On top of the usual "what was the rainfall over the weekend and what is expected in the next 10 days", we have Russia and their wheat, huge volume probably led by the funds, perception of future supply and the demand for it, thoughts of what price is needed to attract more acres to plant in S.A. and in the US in 2011, we have the USDA report this week on Thursday. I think both bulls and bears will be worried about this one at these price levels, and I think anything can happen this week. Long term subscribers know I can hold long term positions and have the same thoughts as I did the first 6 months and kept lowering my profit target as they fell by the way side. On weeks like this I do not try and push a circle through a square on the pegboard.
Do not get caught in the emotion of the market. When you have an idea, form a plan and strategy, and execute it. Have a risk reward, entry and target that make sense, and keep the emotion out no matter winner or loser.
Producers should think about where to add more money to your original hedge if margin money is available. If and when grains get to a level you feel is a sell, look at selling out of the money call spreads. You can also look at lifting your current hedge and morphing into locking in a higher level and capturing the movement of the underlying futures contract compared to the option contract that most likely have not gone up as much as the futures. You can email or call me anytime with your thoughts and I will give you the best strategy that reflects YOUR thoughts. I will help you understand the strategy and implications of it. If and when the market gets to your objective, you will already know what to do.

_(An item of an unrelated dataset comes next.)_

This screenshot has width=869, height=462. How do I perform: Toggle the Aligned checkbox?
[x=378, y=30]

November Soybeans for 8/8/10:
Grains: Spot on soybean numbers and helpful corn numbers. If you were long December wheat futures in Chicago and wanted to take profits when they were limit up and sold your futures contract, shame on you for having not having enough option knowledge to profit by up to $.45 more than limit up by using a synthetic option strategy. Ask anyone in the wheat option pit and they will confirm what I have said, or just go into time and sales. If you are not self directed and working with someone who is supposed to be "helping you", then you better think again. The best grammar school teacher in the US is not going to teach a PhD program with a Master's degree. I teach my producers this from the beginning and the most it usually takes to fully understand it without any option knowledge is less than 30 minutes.

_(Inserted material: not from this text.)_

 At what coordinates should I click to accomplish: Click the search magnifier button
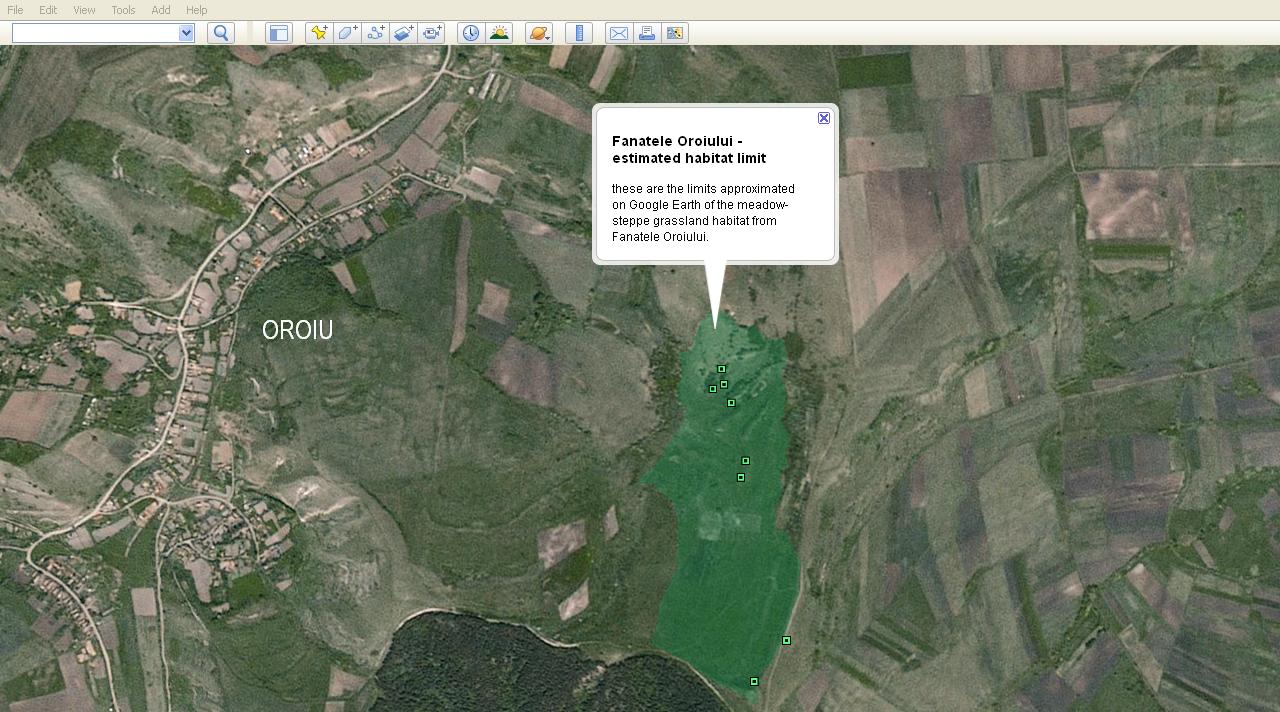click(x=221, y=33)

The reason I point this out is simple, as I watch the wheat futures trade electronically I remember when I was on the floor and this was like being in a room with money being thrown at me. It really was more or less like dogs barking and others begging in the (in this case) wheat pit to buy wheat limit up. When the paper had something to sell, and the futures pit knows they are synthetically $.20 (or whatever) higher than limit in the option pit, when you are thrown a bone by a floor broker (meaning he sold you 10 contracts let's say) you instantly go to the options pit or hand signal to a clerk of a floor broker or arbitrage clerk to sell 10, and in 30 seconds you banked $.20 on a 10 lot ($10,000) and then back with the rest of the dogs to try and get more. The dogs that are not getting any are barking like crazy, complaining, sometimes foaming at the mouth to no avail. And the big boys that accommodate large orders do get their fair share and rightly deserved.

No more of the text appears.